Crisis on Cloud City
- Cover art by Ralph McQuarrie
- Designers: Christopher Kubasik
- Illustrators: Ralph McQuarrie
- Publishers: West End Games
- Publication: 1989
- Genres: Star Wars

= Crisis on Cloud City =

Star Wars RPG adventure

Crisis on Cloud City is a role-playing game adventure published by West End Games (WEG) in 1989 for Star Wars: The Roleplaying Game, itself based on the Star Wars franchise.

==Plot summary==
Crisis on Cloud City is a role-playing game adventure using the d6 System rules. A simple escort mission takes the player characters to Cloud City, which floats above the planet of Bespin. The adventurers have been tasked with making a routine presentation of a prototype droid, but instead find themselves embroiled in a dark tale, accused of theft and murder. A chase across the city ensues as they strive to prove their innocence. The six chapters of the adventure involve a crazy super-droid, an Imperial spy and a virus. A cut-out deck of cards and a printed set of rules introduce the game Sabacc, which the players must play during the adventure.

==Publication history==
West End Games acquired the game license for Star Wars in 1987, and published Star Wars: The Roleplaying Game, which largely used the rules for WEG's previously published Ghostbusters RPG. Several supplements and adventures followed, including 1989's Crisis on Cloud City, a 40-page book written by Christopher Kubasik, with a cover by Ralph McQuarrie. A French language version translated by Jean Balczesak, Crise dans la Cité des Nuages, was published by Descartes Editeur in 1993.

==Reception==
In Issue 25 of Southern Enclave, Debbie Kittle thought the only good thing about this adventure was the included game of Sabacc, writing, "It's a lot of fun. It's frustrating — just when you have a winning hand (sabacc or close to it), your hand can change and you hope the other person doesn't call. I love it."

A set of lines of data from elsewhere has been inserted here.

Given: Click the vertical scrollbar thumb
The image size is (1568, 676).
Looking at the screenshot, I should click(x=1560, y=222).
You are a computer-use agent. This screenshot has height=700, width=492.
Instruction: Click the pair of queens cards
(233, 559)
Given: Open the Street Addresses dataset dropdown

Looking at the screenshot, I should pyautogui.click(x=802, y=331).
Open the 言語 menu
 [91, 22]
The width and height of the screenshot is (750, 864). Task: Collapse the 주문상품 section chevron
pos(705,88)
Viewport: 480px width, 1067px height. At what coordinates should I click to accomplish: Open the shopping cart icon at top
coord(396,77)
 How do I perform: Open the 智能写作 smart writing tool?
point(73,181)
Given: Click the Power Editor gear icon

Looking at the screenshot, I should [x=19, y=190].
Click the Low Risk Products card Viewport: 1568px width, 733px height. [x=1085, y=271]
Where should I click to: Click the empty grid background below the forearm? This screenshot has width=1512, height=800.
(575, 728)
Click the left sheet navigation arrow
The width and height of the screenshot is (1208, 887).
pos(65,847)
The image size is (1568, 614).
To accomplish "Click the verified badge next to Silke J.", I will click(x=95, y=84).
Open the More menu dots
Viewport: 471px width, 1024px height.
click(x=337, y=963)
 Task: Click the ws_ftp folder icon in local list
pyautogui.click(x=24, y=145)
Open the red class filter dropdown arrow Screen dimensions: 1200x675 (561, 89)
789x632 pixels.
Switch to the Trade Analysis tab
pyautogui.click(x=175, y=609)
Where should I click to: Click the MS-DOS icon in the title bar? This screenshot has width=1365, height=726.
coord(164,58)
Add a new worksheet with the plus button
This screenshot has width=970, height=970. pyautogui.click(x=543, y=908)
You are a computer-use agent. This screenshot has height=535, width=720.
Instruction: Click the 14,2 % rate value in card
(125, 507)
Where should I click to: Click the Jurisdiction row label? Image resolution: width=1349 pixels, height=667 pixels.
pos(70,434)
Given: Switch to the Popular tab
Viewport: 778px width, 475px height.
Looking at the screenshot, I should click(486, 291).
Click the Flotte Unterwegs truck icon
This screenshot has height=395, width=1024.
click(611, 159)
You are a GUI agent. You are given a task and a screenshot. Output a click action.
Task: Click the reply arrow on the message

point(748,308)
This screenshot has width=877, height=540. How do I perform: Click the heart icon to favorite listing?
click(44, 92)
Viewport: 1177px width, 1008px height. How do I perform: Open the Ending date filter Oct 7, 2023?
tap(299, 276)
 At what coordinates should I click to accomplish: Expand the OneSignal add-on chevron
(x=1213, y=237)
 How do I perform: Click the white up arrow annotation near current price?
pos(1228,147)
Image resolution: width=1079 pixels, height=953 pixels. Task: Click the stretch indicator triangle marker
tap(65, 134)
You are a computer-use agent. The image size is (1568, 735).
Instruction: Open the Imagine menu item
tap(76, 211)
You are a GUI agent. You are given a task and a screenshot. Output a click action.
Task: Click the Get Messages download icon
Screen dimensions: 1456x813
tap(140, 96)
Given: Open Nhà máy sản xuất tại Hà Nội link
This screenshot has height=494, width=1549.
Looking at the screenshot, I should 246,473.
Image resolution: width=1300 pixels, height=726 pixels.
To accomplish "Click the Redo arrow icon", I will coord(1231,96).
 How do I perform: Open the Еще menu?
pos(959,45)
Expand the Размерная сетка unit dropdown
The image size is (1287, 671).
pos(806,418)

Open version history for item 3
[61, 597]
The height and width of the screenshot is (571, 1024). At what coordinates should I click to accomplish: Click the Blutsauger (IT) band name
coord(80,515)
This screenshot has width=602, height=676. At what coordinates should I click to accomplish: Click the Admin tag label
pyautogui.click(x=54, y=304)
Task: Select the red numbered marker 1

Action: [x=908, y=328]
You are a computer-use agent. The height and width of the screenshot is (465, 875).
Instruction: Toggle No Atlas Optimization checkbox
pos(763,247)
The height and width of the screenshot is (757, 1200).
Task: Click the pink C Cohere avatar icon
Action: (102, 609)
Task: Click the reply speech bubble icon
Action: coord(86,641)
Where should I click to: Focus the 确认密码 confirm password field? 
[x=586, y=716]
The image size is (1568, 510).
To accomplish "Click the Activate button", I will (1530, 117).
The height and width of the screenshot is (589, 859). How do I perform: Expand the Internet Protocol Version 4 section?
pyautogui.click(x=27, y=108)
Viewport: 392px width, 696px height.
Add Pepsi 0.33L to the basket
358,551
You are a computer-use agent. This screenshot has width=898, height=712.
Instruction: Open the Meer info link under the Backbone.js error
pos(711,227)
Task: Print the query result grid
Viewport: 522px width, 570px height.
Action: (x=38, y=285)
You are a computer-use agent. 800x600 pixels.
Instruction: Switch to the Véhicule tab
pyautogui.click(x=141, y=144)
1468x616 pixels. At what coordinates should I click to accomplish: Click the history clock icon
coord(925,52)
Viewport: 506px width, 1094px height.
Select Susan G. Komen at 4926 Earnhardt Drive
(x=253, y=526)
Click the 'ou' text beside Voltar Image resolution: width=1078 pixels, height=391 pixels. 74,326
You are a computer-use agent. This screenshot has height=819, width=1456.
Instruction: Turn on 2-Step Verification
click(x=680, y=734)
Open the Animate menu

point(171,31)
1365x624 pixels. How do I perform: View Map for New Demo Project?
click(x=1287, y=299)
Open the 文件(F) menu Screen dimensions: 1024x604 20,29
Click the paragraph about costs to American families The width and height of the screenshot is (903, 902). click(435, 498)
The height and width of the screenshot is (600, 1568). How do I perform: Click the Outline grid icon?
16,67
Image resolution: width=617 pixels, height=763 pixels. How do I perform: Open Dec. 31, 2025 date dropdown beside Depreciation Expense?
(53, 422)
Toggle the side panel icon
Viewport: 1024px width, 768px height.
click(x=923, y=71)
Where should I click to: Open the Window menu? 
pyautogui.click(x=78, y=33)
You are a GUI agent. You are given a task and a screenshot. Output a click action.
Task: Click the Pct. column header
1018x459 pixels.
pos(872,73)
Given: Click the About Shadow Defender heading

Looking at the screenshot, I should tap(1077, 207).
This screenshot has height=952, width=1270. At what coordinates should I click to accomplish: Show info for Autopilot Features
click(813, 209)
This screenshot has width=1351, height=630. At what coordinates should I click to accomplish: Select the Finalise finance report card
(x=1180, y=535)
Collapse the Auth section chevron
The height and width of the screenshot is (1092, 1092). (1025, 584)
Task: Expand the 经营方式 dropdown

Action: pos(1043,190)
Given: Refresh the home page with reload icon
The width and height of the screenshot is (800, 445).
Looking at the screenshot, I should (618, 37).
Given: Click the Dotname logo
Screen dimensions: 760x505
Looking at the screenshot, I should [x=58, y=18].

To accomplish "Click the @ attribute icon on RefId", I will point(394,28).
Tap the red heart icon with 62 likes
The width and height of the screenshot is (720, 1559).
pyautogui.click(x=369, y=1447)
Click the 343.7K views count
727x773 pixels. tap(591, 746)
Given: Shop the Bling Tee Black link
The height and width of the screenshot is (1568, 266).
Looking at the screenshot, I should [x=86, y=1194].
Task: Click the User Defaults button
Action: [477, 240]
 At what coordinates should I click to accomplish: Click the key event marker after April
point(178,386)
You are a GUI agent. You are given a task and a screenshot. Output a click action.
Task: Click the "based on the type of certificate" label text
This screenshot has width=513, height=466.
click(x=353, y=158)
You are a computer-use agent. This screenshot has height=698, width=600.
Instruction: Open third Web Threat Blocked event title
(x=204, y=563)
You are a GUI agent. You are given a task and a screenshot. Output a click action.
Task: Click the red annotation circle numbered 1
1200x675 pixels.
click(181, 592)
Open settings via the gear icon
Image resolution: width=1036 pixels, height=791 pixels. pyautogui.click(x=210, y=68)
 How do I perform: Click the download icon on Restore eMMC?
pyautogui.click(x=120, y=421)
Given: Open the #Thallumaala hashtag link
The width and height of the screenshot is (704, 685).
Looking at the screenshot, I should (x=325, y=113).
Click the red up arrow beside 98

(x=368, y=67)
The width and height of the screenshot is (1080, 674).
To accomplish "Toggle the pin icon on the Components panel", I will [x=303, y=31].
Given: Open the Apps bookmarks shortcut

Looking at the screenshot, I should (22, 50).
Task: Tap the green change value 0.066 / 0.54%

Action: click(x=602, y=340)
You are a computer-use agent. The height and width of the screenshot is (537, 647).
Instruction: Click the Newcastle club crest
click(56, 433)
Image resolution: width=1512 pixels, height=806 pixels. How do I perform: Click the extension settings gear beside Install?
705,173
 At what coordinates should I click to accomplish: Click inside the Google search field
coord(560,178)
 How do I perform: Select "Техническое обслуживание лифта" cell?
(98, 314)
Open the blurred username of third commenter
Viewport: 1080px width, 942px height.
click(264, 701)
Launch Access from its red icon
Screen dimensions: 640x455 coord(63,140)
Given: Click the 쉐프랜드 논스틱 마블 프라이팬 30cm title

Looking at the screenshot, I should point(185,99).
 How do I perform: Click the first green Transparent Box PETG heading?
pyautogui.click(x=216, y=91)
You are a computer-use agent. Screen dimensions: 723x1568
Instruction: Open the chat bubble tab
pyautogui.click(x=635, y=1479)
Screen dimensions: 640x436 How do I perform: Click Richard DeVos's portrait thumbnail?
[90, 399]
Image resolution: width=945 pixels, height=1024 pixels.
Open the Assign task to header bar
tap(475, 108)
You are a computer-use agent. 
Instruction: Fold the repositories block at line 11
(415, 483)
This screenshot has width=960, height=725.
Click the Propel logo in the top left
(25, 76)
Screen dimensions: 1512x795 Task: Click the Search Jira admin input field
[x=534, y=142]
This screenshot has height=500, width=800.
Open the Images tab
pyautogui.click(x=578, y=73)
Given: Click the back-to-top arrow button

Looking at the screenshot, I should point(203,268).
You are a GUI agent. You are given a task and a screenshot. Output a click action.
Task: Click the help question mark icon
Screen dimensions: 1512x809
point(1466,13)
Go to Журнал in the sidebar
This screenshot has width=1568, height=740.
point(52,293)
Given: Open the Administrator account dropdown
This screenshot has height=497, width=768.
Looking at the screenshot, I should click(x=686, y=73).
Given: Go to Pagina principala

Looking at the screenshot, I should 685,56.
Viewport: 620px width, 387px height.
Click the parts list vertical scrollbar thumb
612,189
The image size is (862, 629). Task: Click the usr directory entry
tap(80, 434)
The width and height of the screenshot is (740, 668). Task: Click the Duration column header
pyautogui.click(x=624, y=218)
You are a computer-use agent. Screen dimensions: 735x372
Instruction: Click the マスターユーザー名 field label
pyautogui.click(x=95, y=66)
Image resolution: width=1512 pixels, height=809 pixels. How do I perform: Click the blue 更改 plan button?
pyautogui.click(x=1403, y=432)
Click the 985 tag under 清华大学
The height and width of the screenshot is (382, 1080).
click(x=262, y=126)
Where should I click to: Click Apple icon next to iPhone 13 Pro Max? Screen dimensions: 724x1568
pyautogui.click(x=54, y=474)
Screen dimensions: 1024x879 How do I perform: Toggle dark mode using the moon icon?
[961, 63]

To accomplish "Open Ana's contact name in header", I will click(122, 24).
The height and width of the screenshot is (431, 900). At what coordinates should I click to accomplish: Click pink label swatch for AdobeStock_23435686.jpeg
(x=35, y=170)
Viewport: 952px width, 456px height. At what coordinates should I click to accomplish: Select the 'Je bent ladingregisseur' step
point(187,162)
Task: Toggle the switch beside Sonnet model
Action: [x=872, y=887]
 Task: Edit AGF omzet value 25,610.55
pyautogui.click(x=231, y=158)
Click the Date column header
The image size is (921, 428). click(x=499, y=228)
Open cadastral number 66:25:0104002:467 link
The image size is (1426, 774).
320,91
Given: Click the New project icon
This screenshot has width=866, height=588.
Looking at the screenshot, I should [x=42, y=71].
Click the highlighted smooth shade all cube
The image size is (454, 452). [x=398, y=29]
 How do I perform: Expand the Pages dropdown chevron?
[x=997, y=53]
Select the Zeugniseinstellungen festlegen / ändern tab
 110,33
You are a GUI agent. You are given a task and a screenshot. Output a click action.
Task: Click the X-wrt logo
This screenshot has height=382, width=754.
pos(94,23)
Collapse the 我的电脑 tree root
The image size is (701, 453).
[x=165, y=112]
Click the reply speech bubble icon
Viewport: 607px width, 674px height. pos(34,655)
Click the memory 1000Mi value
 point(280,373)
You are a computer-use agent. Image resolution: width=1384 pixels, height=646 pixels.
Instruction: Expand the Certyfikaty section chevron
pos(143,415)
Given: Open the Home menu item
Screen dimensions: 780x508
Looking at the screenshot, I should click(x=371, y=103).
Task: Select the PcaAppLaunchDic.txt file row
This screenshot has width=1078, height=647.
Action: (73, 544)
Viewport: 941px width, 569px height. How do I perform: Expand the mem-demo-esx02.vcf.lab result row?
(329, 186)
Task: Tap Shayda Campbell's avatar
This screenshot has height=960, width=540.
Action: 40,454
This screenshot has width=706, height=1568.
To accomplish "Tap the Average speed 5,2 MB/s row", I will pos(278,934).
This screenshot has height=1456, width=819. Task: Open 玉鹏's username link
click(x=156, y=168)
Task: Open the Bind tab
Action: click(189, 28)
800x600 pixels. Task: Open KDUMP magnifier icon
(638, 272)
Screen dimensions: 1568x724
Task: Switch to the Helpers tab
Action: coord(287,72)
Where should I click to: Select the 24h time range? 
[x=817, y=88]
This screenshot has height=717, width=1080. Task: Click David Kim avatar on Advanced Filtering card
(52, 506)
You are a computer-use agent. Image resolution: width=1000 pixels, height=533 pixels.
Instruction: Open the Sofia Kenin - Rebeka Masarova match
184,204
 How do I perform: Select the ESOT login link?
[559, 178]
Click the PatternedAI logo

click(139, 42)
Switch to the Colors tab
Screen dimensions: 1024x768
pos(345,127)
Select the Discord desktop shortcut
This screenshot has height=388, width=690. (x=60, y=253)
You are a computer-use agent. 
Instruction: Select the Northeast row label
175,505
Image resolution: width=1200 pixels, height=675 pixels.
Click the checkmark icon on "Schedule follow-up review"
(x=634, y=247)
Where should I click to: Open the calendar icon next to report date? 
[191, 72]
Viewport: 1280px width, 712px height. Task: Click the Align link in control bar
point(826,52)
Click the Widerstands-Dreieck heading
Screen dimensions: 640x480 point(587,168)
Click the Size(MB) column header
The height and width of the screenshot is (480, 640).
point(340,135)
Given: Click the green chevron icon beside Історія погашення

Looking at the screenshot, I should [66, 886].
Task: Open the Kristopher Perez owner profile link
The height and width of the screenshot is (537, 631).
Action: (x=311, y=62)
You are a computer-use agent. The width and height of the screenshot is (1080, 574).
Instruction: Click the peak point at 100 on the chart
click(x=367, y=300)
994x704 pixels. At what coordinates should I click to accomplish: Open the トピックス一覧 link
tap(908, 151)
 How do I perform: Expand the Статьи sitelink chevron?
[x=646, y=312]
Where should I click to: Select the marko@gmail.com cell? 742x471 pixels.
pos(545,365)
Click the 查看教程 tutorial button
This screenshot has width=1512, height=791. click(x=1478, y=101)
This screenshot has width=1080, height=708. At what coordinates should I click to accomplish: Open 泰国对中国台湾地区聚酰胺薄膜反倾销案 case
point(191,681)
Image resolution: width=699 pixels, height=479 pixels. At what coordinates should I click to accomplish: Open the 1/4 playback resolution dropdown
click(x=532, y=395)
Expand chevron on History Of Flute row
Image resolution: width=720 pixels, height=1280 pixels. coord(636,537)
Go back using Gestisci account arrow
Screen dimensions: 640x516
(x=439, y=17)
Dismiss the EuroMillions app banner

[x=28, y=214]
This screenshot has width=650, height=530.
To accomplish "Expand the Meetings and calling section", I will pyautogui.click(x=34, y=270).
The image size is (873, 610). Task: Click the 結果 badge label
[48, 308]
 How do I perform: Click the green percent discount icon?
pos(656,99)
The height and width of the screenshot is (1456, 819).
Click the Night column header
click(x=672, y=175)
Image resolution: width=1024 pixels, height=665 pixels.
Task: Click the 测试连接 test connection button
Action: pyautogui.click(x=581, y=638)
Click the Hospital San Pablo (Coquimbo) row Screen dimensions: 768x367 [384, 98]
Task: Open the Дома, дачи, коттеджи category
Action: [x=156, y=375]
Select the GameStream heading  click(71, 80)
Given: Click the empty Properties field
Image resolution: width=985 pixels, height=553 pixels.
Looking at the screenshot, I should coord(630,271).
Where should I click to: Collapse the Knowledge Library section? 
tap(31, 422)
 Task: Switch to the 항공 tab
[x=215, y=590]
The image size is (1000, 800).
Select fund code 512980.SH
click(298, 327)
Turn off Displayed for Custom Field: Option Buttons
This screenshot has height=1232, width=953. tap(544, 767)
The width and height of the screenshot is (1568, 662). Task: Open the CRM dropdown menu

In Issue 14 of the British games magazine Games International, Lee Brimmicombe-Wood disagreed that Sabacc was the best thing about this adventurer, noting "an excessive random element appears to constantly mess up the bidding. However, I'm sure that enterprising referees can ... introduce a greater element of skill and bluff." Concerning the actual adventure, Brimmicombe-Wood questioned whether it even belonged in the Star Wars universe, pointing out "though Crisis on Cloud City tries to be a little different, it ends up being a little closer to horror or cyberpunk film than the true spirit of Star Wars ... There are some good ideas and the plot flows along quite smoothly, but the horror element, however mild, ruins much of the scenario's flavour and may have to be excised by the referee to stay true to the Star Wars feel." Brimmicombe-Wood concluded by giving the adventure a rating of only 4 out of 10, writing, "The [Sabacc] card deck and West End's usual excellent production make Crisis an attractive package. I just wonder, though, when they are going to bring out more scenarios that ring true to the Star Wars universe, and don't just ape other SF games and themes."

In Issue 2 of Diary of the Doctor Who Role-Playing Game, Nick Seidler recommended Crisis in Cloud City as an adventure that could be easily adapted to the Doctor Who Roleplaying Game, saying "The players come to the interesting setting of Star Wars' Cloud City to meet a scientist and his new droid ... Take the plot, the characters, the maps, and disregard the mechanics of the system."